Schema-less,支持嵌入子文档:MongoDB是一个Schema-free的文档数据库。一个数据库可以有多个Collection,每个Collection是Documents的集合。Collection和Document和传统数据库的Table和Row并不对等。无需事先定义Collection,随时可以创建。
作品和评论可以设计为一个collection,评论作为子文档内嵌在art的comments属性中,评论的回复则作为comment子文档的子文档内嵌于replies属性。按照这种设计模式,只需要按照作品id检索一次,即可获得所有相关的信息了。

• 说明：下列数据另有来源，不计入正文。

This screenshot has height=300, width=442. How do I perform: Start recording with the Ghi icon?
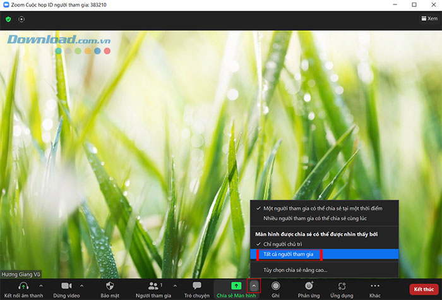click(275, 286)
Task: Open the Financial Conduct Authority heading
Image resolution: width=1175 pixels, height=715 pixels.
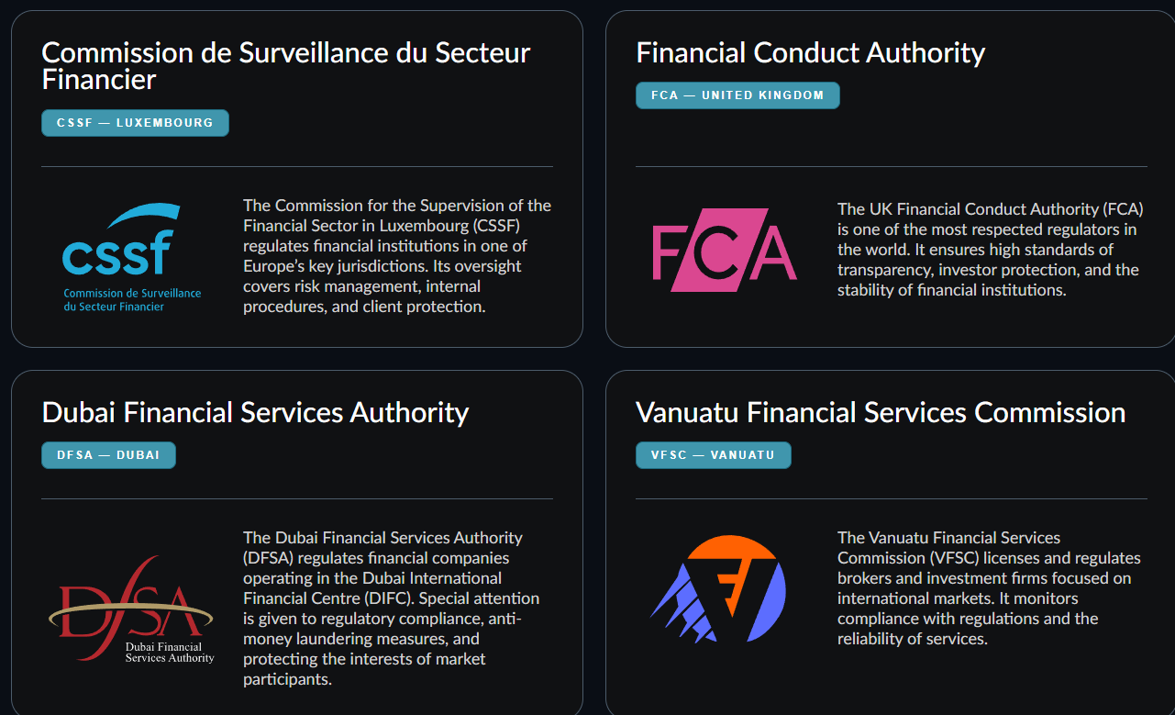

在MongoDB中,不强调一定对数据进行Normalize ,很多场合都建议De-normalize,开发人员可以扔掉传统关系数据库各种范式的限制,不需要把所有的实体都映射为一个Collection,只需定义最顶级的class。MongoDB的文档模型可以让我们很轻松就能将自己的Object映射到collection中实现存储。

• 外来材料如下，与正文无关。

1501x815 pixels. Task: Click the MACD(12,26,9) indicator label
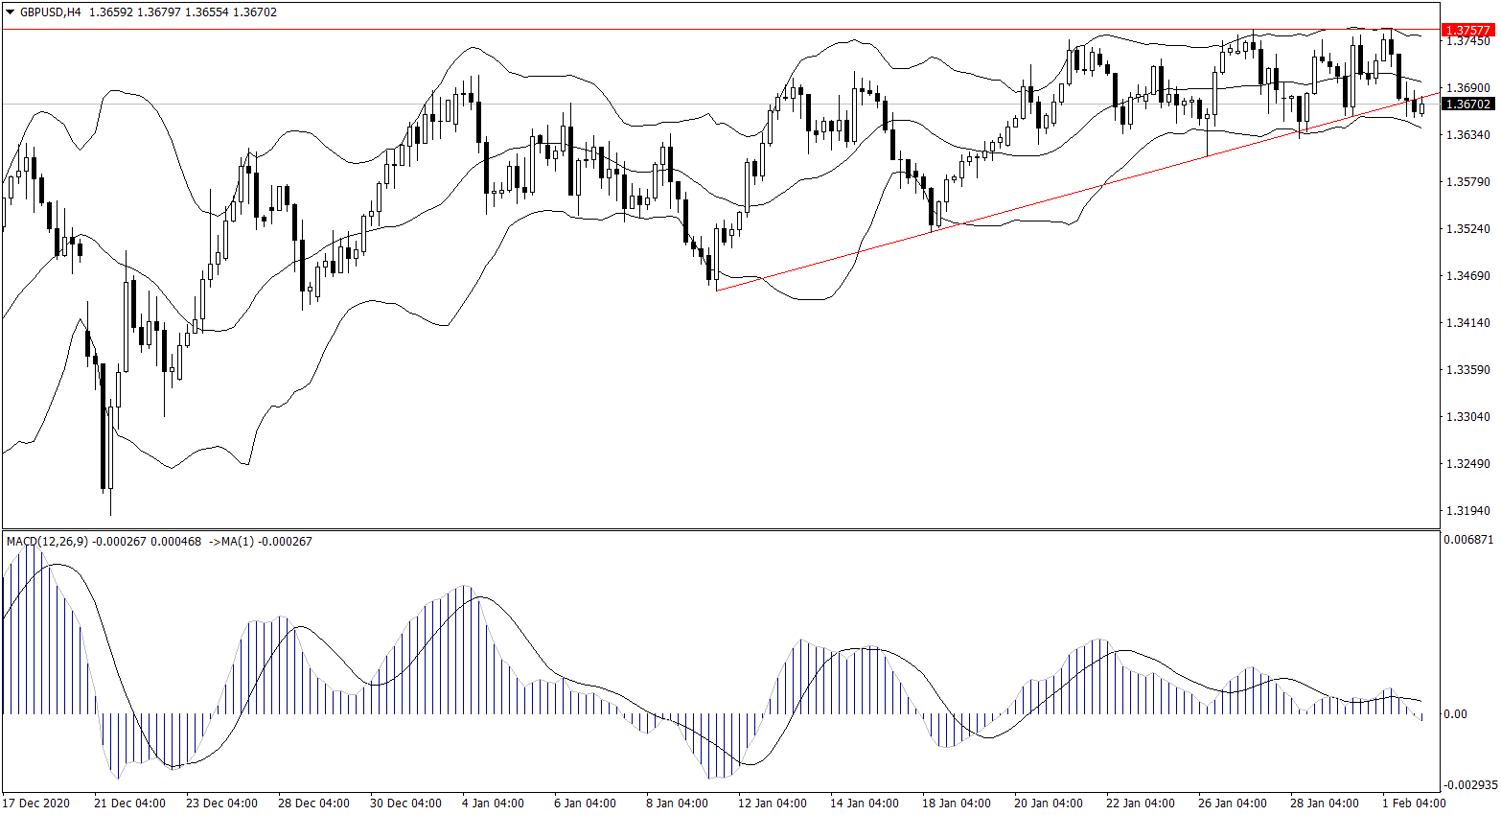point(47,542)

Collection中可以包含具有不同schema的文档记录。 这意味着,你上一条记录中的文档有3个属性,而下一条记录的文档可以有10个属性,属性的类型既可以是基本的数据类型(如数字、字符串、日期等),也可以是数组或者散列,甚至还可以是一个子文档(embed document)。这样,可以实现逆规范化(denormalizing)的数据模型,提高查询的速度。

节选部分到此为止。